Chapman cited the group’s admission that conference centers are not a moneymaker as a reason for that final provision. She also said the city’s 2007 Cultural Park Master Plan, which focused on that property, should be a guiding force as the master-planning process continues for the city-owned land.
The Cultural Park Master Plan, which cost $400,000 and was developed with public input, did not include a conference center in its series of recommendations for the 42 acres of public land surrounding Van Wezel.
“With a lot of public input and consultant time, there was a decision that a conference center was not an appropriate investment of public resources or public land,” Chapman said.
Commissioners Paul Caragiulo and Suzanne Atwell dissented from the majority that approved Chapman’s proposal. Atwell said she believed Chapman was misrepresenting the proposal from Sarasota Bayfront Now. In addition to mentioning that conference centers lose money, Chapman said her takeaways from the presentation were that aquariums lose money and hotels lose money.
“I think we’re really getting ahead of ourselves,” Atwell said. “I met with that group, and I did not come away with that.”
Representatives for Sarasota Bayfront Now said their plans are more nuanced than Chapman’s characterizations. Cogan admitted that earlier studies forecasted a roughly $3 million annual deficit for a Sarasota conference center. Those studies were predicated on a larger space, however — between 90,000 and 120,000 square feet.
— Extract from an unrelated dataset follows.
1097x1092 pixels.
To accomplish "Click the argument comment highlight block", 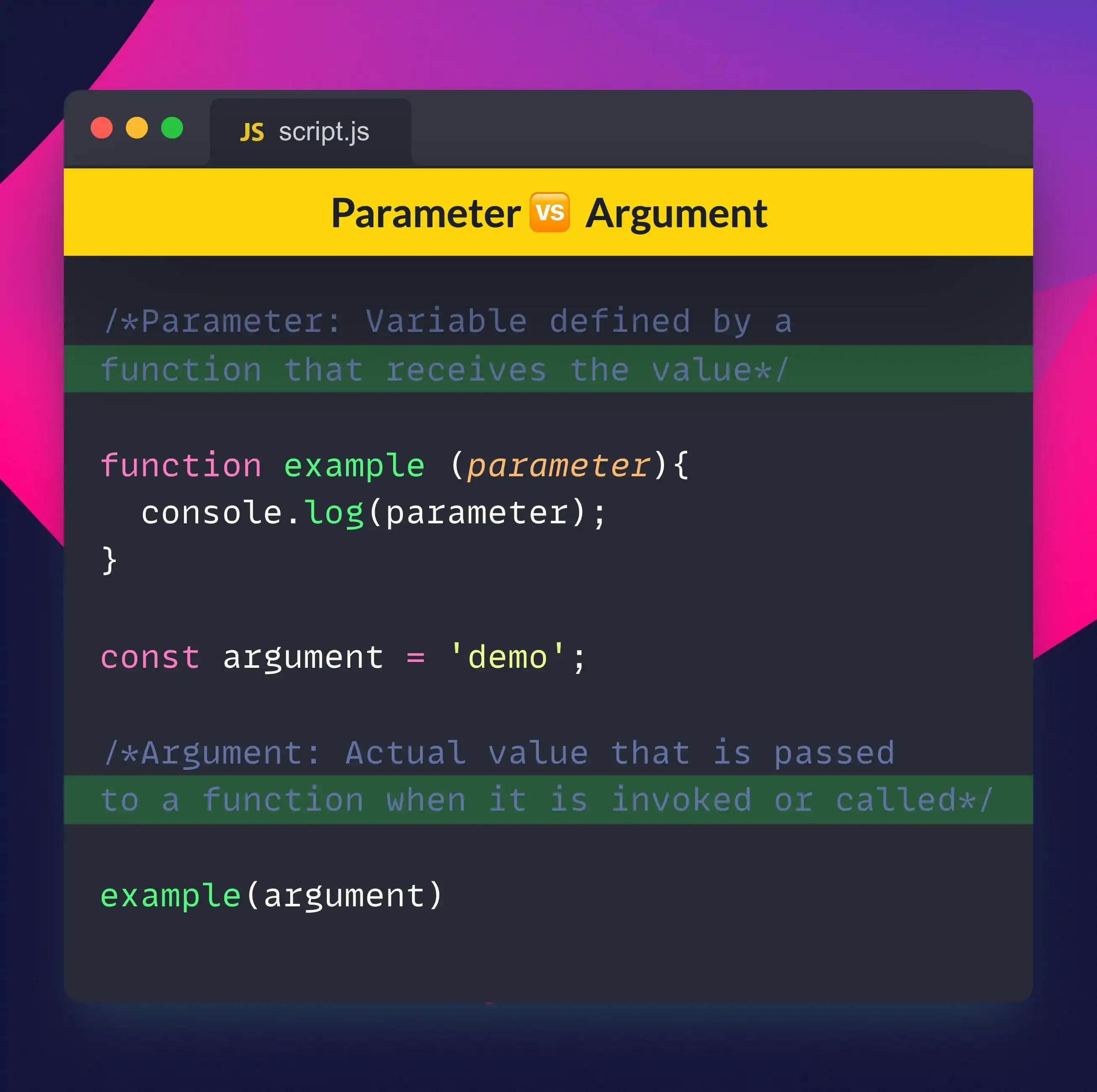I will (x=548, y=800).
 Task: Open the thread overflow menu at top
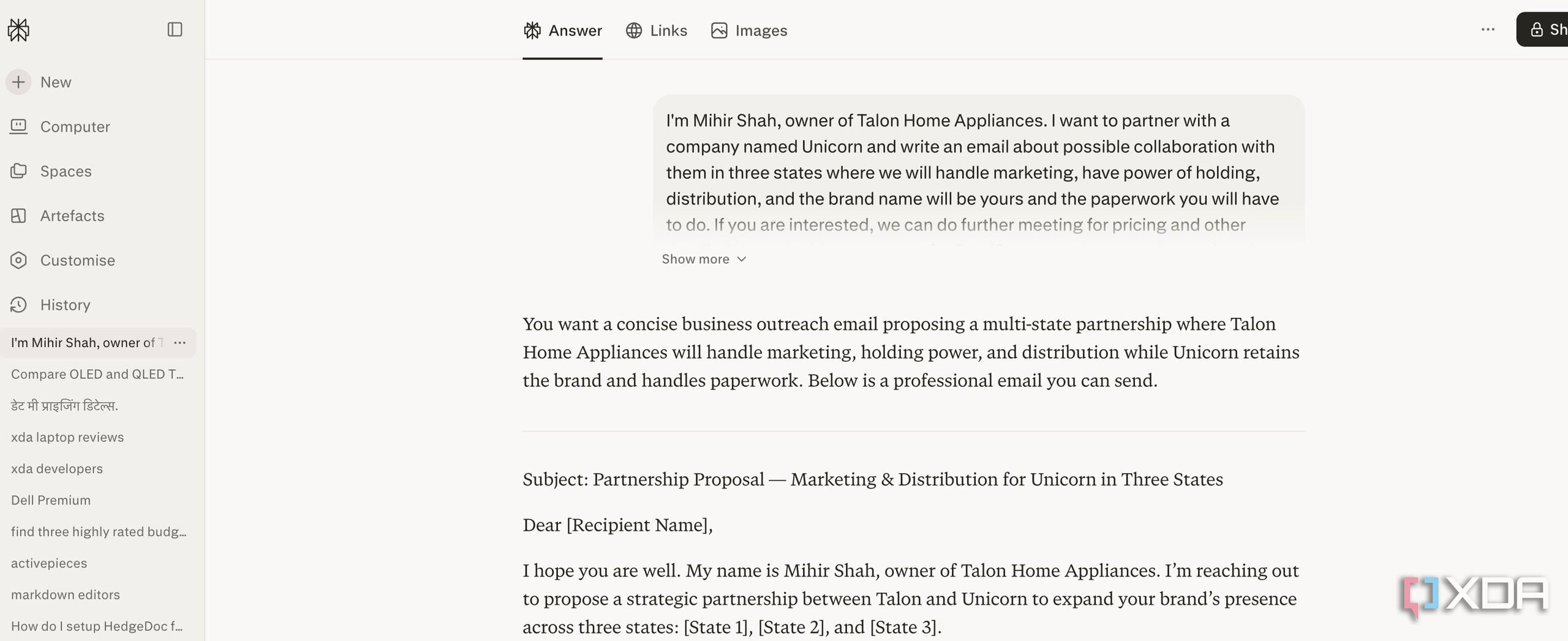click(1488, 29)
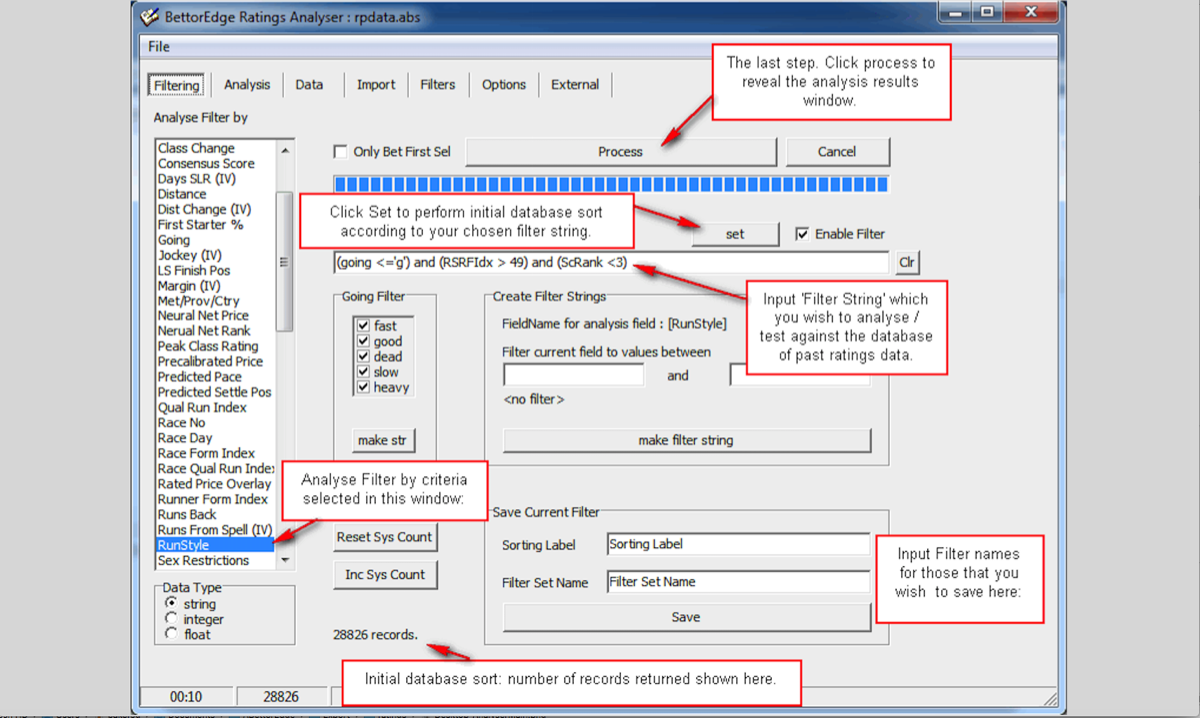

Cogan said that the expenses would be reduced under their proposal.
“This conference center is scaled to the size of Sarasota,” Cogan said. “It’s scaled to the size of conferences we could bring here.”
Cogan did say that aquariums frequently lose money, and that there are fewer than 20 exceptions. One of those exceptions, however, is Mote Marine Laboratory’s current aquarium on City Island. Cogan added that the presence of the aquarium could be a boon for its proposed neighbor, because Mote has expressed an interest in hosting conferences in its scientific fields.
Although it would not directly pay for the conference center, the city may have to bear some burden for the operating expenses under the Sarasota Bayfront Now proposal. At the July presentation, representatives for Sarasota Bayfront Now said that some portion of the sales, bed and property taxes generated by the proposed developments could be funneled directly toward maintenance and improvements in that same area.
Atwell and Caragiulo have criticized their fellow commissioners for not going into the visioning process with an open mind. Atwell said that circumstances may have changed significantly in the past seven years, while Caragiulo said creating restrictions from the outset seemed to be at cross purposes with a broad community visioning process.
“These are the very early stages,” Caragiulo said. “We’re going to have a conversation about what the community would like to see happen, yet we’re saying, ‘The community doesn’t want this, this, this or that.”
Still, the majority of the commission is OK with not considering a bayfront conference center as the master-planning process moves forward. Mayor Willie Shaw said that, although it’s seven years out from the completion of the Cultural Park Master Plan, the sentiment that crafted the document still rings true.
“I understand times have changed,” Shaw said. “I also understand the players have changed, but the ideas are the same.”